A month after we lost Cape Town’s iconic music venue, Mercury Live, to the Big C, instrumental post-rock band Yndian Mynah released their live video for single “Designasaurs”. Filmed at Mercury Live towards the end of 2019, the video was enough to inspire tears of longing for live music, for Mercury Live, and for freedom. 

The boys are back, this time with the studio recording and accompanying video for “Designasaurs”, and it’s every bit of instrumental feel-good that we’ve come to expect from Yndian Mynah with a fresh coat of creativity. It also marks Yndian Mynah’s first official release under label The Good Times Co., and the first release off their upcoming album due release 2021.  

“From being DIY in every way, we have always been cautious of someone taking over any part of the process. Meeting the folks at Good Times Co. changed that perspective when we realised that we were not dealing with a paper contract, but people wanting to take care of [the] music,” explains guitarist Matthew Dickinson of the signing. 

Inspired by James Acker’s (guitarist) obsession with Tool and, more specifically Tool guitarist Adam Jones, who worked as a set and makeup designer for the dinosaurs on Jurassic Park, “Desiganasaurs” sends the band on a new sonic journey post their 2019 debut album release, Velvet Youth, a journey of reinvention and pushing boundaries in their sound and creative process. 

The visuals and the audio are harmonic in their symbiosis, each doing well to complement the other and to highlight the attention to detail of every part of the journey. The editing is superb — drone footage of beautiful shorelines, waterfalls, really just of Mother Nature showing off all her glory, combined with images, digitally produced shapes, and photographs from drummer Kenan Tatt’s personal archive, depict moments and places and different iterations of whatever it means to connect to nostalgia. 

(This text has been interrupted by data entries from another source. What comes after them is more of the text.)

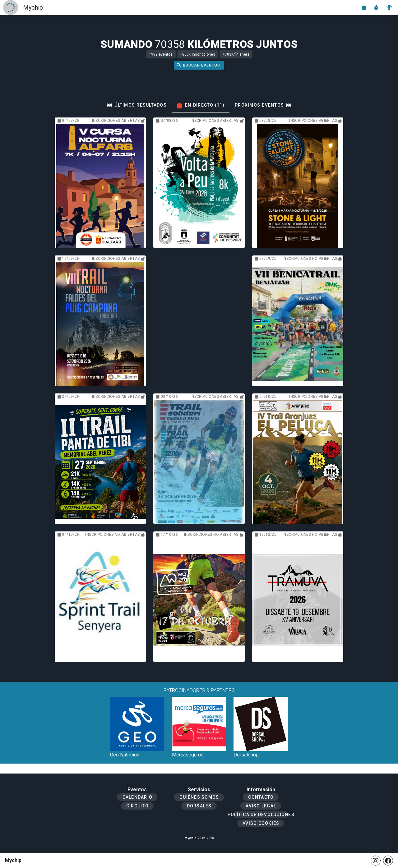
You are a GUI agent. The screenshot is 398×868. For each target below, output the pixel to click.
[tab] (137, 105)
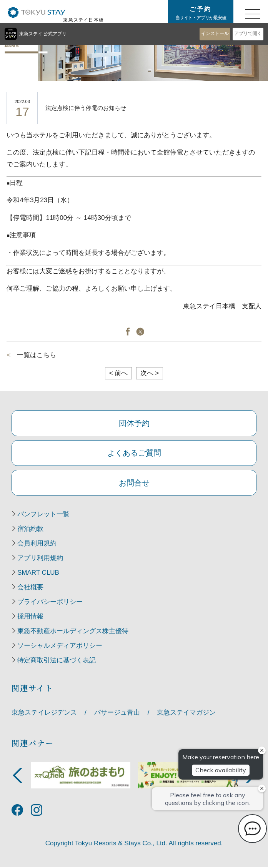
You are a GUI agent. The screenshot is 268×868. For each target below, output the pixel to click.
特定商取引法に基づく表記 (57, 661)
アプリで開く (248, 33)
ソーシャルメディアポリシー (60, 647)
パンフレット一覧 (43, 515)
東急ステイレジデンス (44, 713)
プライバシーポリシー (50, 603)
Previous (17, 776)
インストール (215, 33)
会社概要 (30, 588)
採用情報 (30, 617)
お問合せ (134, 483)
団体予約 (134, 423)
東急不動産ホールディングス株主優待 (73, 632)
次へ (150, 373)
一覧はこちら (37, 355)
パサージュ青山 (117, 713)
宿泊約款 (30, 530)
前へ (118, 373)
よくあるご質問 (134, 453)
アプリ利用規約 (40, 559)
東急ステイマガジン (186, 713)
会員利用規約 (37, 544)
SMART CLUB (38, 574)
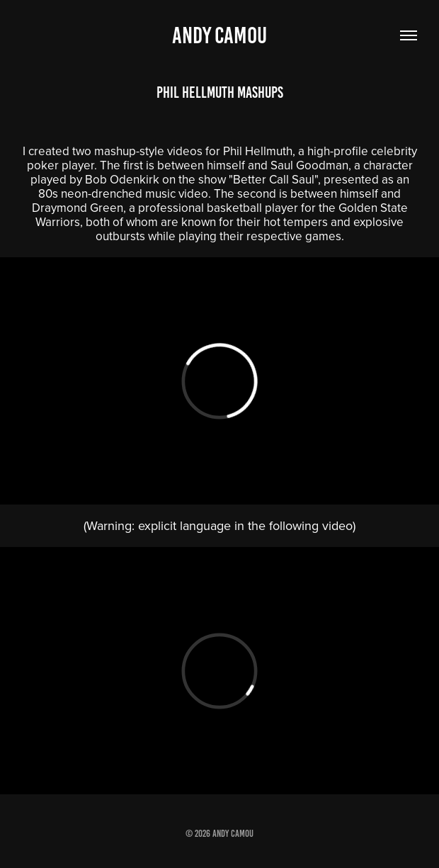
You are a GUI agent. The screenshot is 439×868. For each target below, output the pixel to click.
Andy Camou (219, 35)
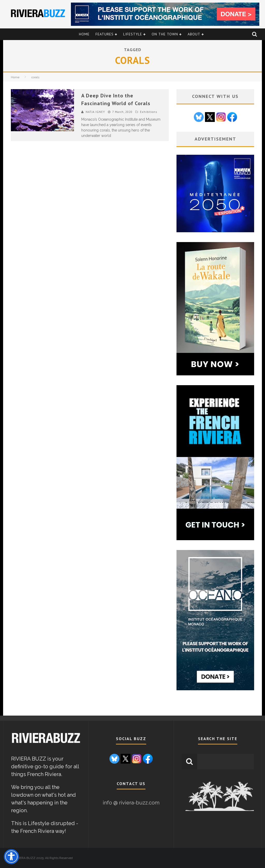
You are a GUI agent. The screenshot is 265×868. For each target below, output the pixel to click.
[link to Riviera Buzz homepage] (46, 743)
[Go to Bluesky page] (198, 118)
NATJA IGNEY (95, 112)
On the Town (165, 34)
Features (105, 34)
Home (84, 34)
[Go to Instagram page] (221, 118)
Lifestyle (133, 34)
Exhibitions (149, 112)
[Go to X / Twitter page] (210, 118)
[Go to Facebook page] (232, 118)
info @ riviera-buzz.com (131, 803)
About (194, 34)
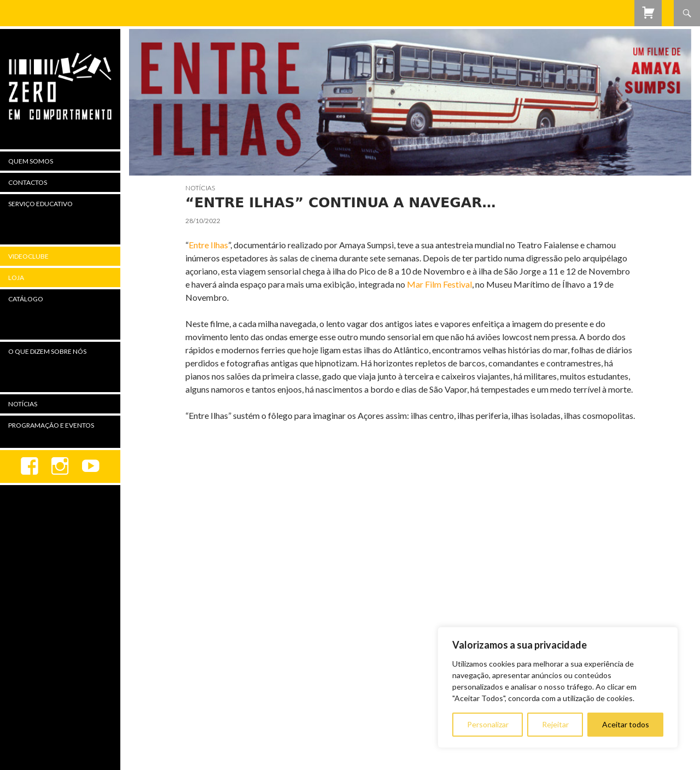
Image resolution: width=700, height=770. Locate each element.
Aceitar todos (626, 724)
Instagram (60, 466)
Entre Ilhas (208, 244)
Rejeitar (555, 724)
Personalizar (488, 724)
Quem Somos (31, 161)
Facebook (30, 466)
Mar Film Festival (439, 284)
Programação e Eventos (51, 425)
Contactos (27, 182)
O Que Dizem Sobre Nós (47, 351)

The build up of energy is released when you don’t expect it, 6 minutes and 38 seconds later, and the song fades as we zoom out on Planet Earth. Suddenly, what seconds ago felt so majestic, feels so small — but somehow it’s all very cathartic. “It is more about what you get from the personal inspiration of something artistic or beautiful that allows us to create and share the love for stories, memories and art,” Dickinson elaborates thoughtfully.  

Ambient, instrumental, and post-rock livestream channel Worldhaspostrock — a YouTube channel with 194k subscribers — premiered their video on Friday, the 25th of September, a sure sign of Yndian Mynah’s upward trajectory, and Dickinson concludes, “To be noticed by a platform we admire is special, and we are grateful for that. In terms of making the right moves, I guess the acknowledgement makes us feel like people are picking up what we so happily put down.”